Our Solution
Overview
Unlike market alternatives, OralVision utilizes advanced machine learning to analyze intraoral photos and provide a detailed assessment of possible patient conditions. Furthermore, our innovation is significantly more affordable than conventional devices, making it more accessible to underprivileged communities.
How It Works
Instead of simply illuminating abnormal tissue, OralVision takes multiple photos of a patient’s oral cavity and feeds them into a comprehensive federated neural network that our company developed and trained. Our innovation has the capability to provide highly accurate clinical diagnoses and iteratively refine model parameters based on aggregated HIPAA-compliant patient data, giving us a significant edge over market competitors that haven’t even considered integrating machine learning with intraoral diagnostics yet.

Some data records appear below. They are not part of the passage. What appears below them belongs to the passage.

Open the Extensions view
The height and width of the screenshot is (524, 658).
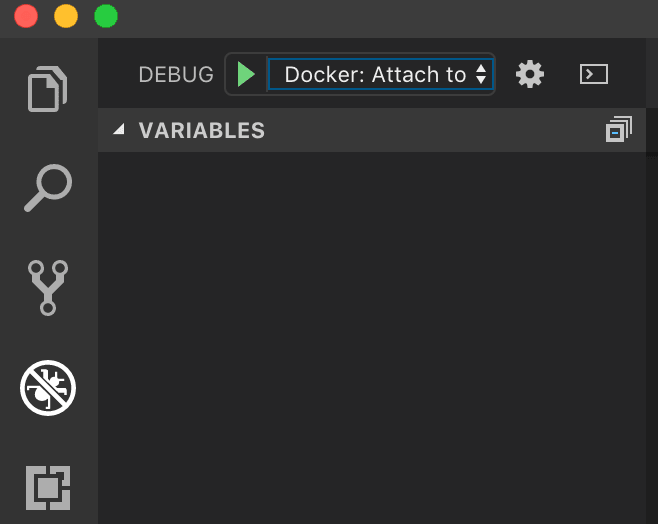48,487
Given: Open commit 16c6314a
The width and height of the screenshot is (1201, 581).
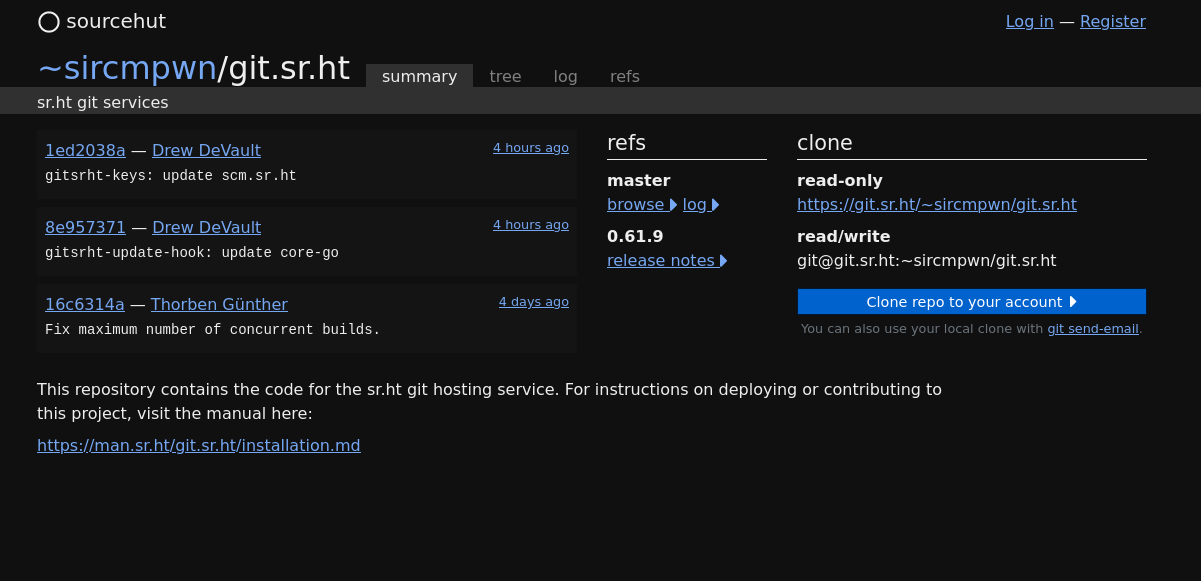Looking at the screenshot, I should (84, 304).
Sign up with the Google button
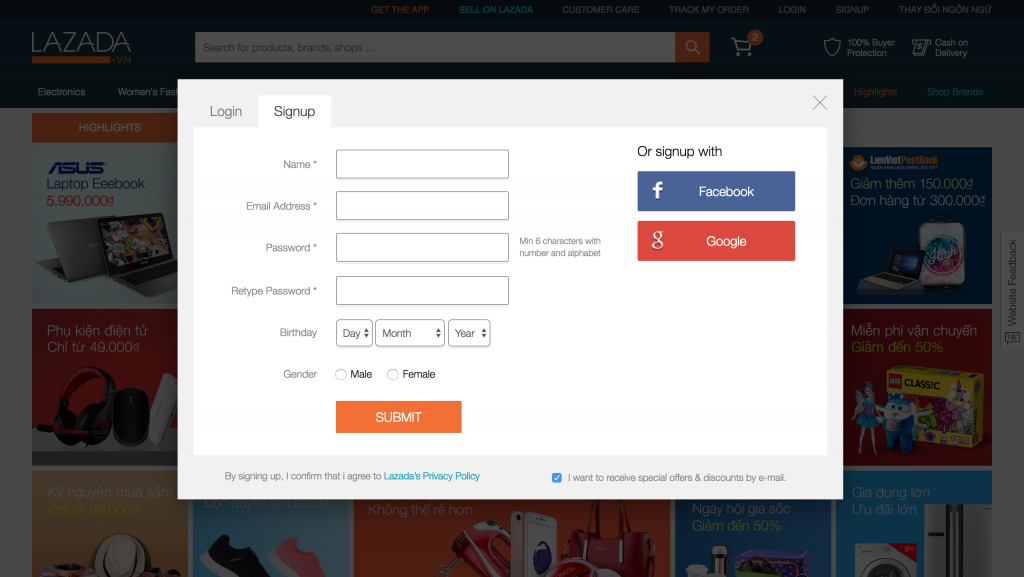 716,241
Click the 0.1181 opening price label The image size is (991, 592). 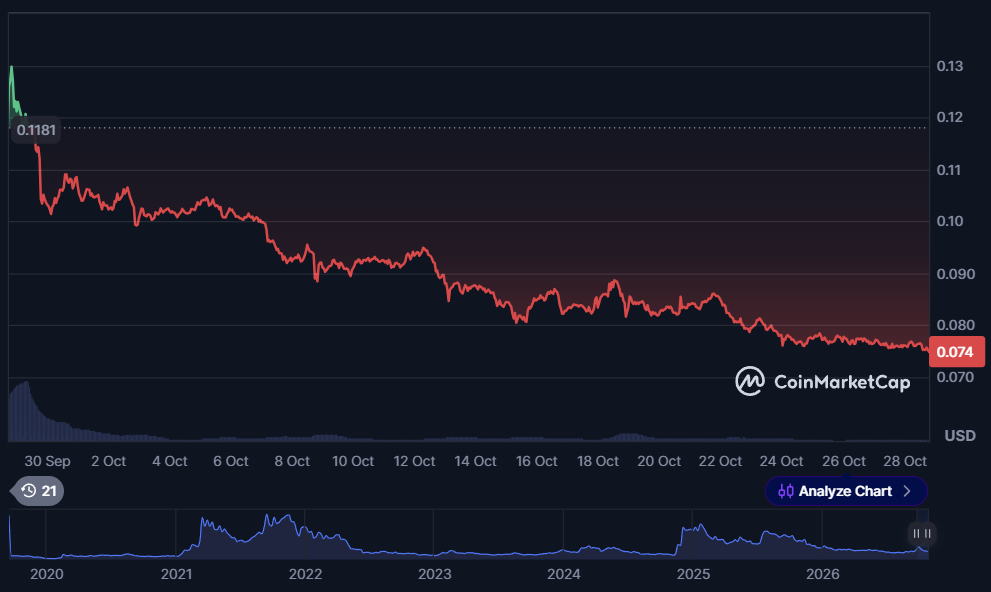(x=36, y=130)
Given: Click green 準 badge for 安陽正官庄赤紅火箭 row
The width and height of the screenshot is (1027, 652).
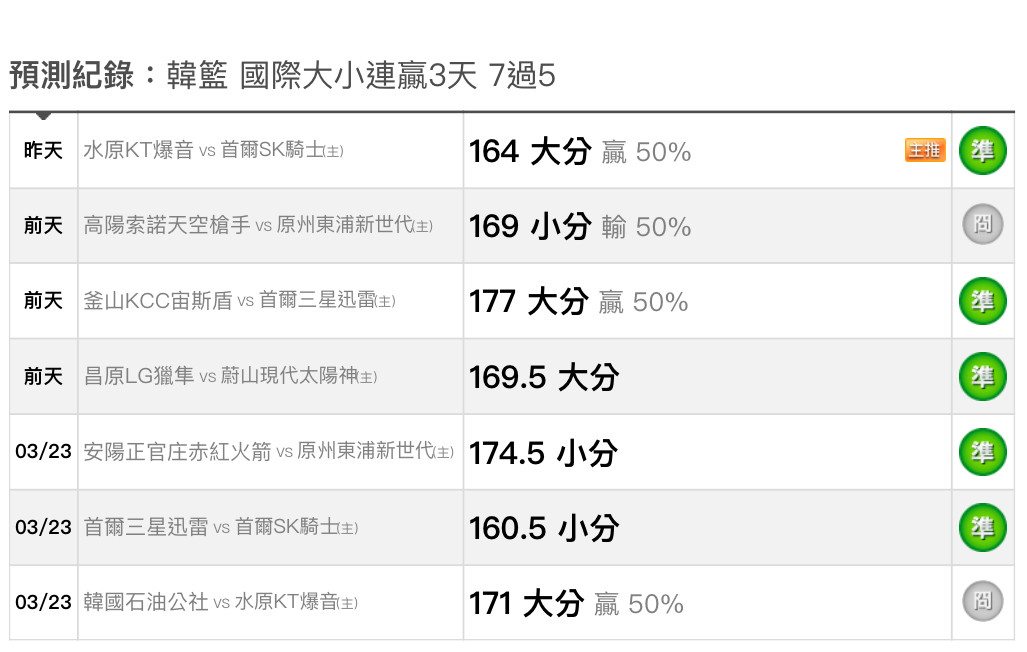Looking at the screenshot, I should click(x=982, y=452).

In addition, OralVision utilizes cost-effective hardware, enabling our company to produce it at a relatively lower marginal cost and sell it at a highly competitive price that’s more accessible to underserved communities. The only notable disadvantage that OralVision has in comparison with existing solutions is the fact that the device is quite bulky and not ergonomically optimized. However, we have plans to make the device frame more streamlined to maximize patient comfort in future prototypes.
Federated Learning
Yet, unlike other devices, OralVision’s machine learning algorithm can be trained and updated using federated learning, where physicians can mark real-world responses when they differ from what our model outputs. Modified weights will be sent to a global model which can be used on all client devices, improving the performance of our models.
We will only be transferring the new model weights given by client devices and not any images or sensitive information, maintaining HIPAA compliance while continuously improving the primary function of the device. Additionally, physicians can update their OralVision models quickly and easily over the Internet and will be reminded periodically using the system’s internal clock to update the device’s weights. However, in low-income areas where access to the Internet may not always be feasible, the devices can continue to work with older model architectures without updating.
Ease of Use
OralVision attempts to lower the ceiling for the diagnosis of oral malignancies by streamlining the processing pipeline. Users are not required to have any prior medical experience to utilize the device, as the minimal control system in conjunction with the software-level abstraction ensures a smooth user experience.
Moreover, OralVision was designed with the limitations of its most prominent environment in mind, as it will be shipped with features such as rechargeable batteries and solar power capabilities pre-installed, lowering the barrier to usage and expediting the setup timeline. OralVision enables physicians in low-income areas without the practical nor technical experience in dentistry or stomatology to diagnose their patients effortlessly.
Competitive Protection
In order to maintain our device’s proprietary aspects, we will be privatizing our machine learning model and its weights so that our competitors cannot utilize the data we have. By using federated learning, we can ensure our model consistently stays ahead of competitors by using private data.
Additionally, we will patent the instrument and the processor’s design to prevent others from attempting to create similarly cost-effective devices. We will also be aggressively expanding in our early years to improve our model and incorporate our device to as many places as possible, gaining a competitive edge over the rest of the market.